Proses Evakuasi yang Kompleks
Kepala Satuan Samapta Polres Purbalingga, AKP Tri Haryanto, menyatakan bahwa pihaknya menerjunkan satu regu tim SAR dari Satsamapta untuk membantu tim SAR gabungan dari Basarnas, BPBD, komunitas, dan relawan lainnya. “Kami menerjunkan satu regu tim SAR dari Satsamapta Polres Purbalingga untuk bergabung dan membantu tim SAR gabungan dari Basarnas, BPBD, komunitas, serta relawan lainnya dalam proses evakuasi pendaki yang ditemukan meninggal dunia,” kata Tri Haryanto di Purbalingga, seperti dilansir Antara.
Syafiq Ali, warga Kabupaten Magelang, Jawa Tengah, dilaporkan hilang saat melakukan pendakian melalui jalur Dipajaya, Desa Clekatakan, Kecamatan Pulosari, Kabupaten Pemalang, pada Sabtu (27/12). Jenazah korban baru ditemukan pada Rabu (14/1), namun proses evakuasi baru dapat dilakukan keesokan harinya karena terkendala kondisi cuaca buruk dan medan yang sulit di Gunung Slamet.

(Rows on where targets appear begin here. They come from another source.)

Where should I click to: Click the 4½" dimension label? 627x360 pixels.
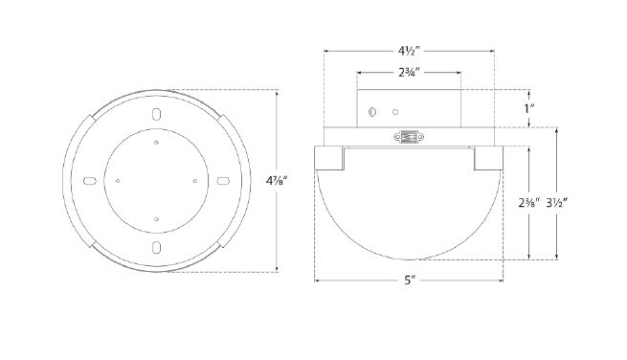pos(409,51)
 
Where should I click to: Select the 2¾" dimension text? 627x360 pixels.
pos(409,73)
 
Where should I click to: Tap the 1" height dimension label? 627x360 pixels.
pos(529,108)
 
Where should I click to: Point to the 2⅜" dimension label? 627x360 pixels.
pos(529,203)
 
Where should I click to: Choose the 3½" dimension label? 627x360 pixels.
pos(557,203)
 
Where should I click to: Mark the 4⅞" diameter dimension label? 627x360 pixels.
pos(277,181)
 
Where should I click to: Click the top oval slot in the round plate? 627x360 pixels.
pos(156,114)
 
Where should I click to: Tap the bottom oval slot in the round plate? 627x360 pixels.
pos(156,247)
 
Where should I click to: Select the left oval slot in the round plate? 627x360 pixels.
pos(90,181)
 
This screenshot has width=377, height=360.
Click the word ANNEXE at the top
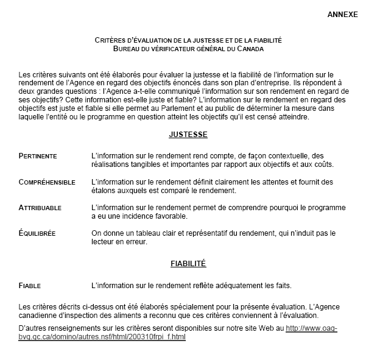[x=343, y=14]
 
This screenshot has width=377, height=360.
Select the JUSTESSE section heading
[x=188, y=134]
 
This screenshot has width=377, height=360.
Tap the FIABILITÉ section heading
[x=188, y=264]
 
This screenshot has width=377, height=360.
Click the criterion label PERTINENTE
[x=38, y=156]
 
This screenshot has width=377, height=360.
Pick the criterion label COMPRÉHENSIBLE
[x=47, y=182]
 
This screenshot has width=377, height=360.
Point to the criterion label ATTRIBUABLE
[x=40, y=208]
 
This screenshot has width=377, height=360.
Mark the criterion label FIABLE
[x=30, y=285]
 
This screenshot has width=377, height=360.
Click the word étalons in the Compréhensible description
[x=104, y=190]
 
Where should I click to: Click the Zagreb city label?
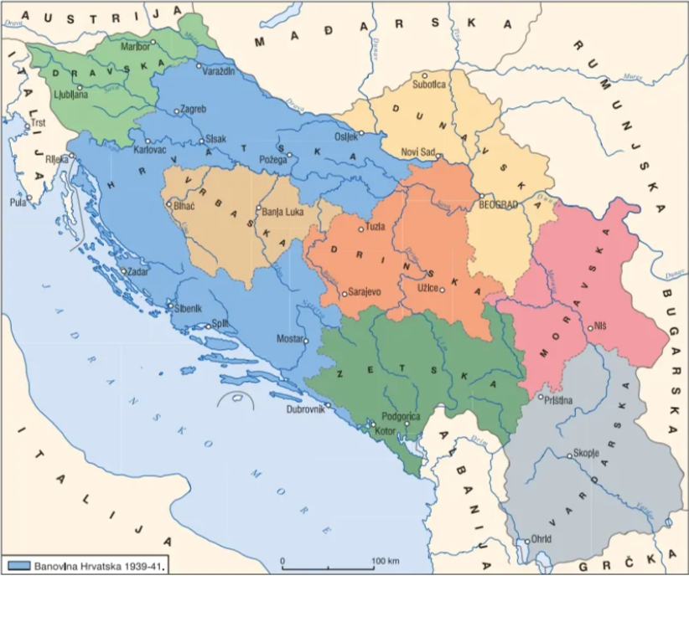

“Evakuasi dilakukan melalui jalur Gunung Malang yang berada di wilayah Kabupaten Purbalingga,” jelas Tri Haryanto. Setelah berhasil diturunkan dari lokasi penemuan, jenazah dibawa ke basecamp Gunung Malang. Selanjutnya, jenazah dievakuasi menggunakan ambulans menuju RSUD dr Goeteng Taroenadibrata, Purbalingga, dengan pengawalan ketat dari kendaraan kepolisian.
Tri Haryanto menambahkan bahwa seluruh proses evakuasi berjalan aman dan lancar berkat koordinasi yang baik dari seluruh unsur yang terlibat dalam operasi SAR gabungan tersebut.
Pesan dari Keluarga
Saat menunggu proses evakuasi, ayahanda Syafiq, Dhani Rusman, menyampaikan rasa syukurnya atas ditemukannya jenazah sang anak oleh tim SAR gabungan. Ia juga telah mengikhlaskan kepergian putranya.
“Semoga kejadian ini menjadi pelajaran bagi para pendaki agar selalu meminta izin dan restu orang tua serta mempersiapkan pendakian dengan matang,” ujar Dhani Rusman.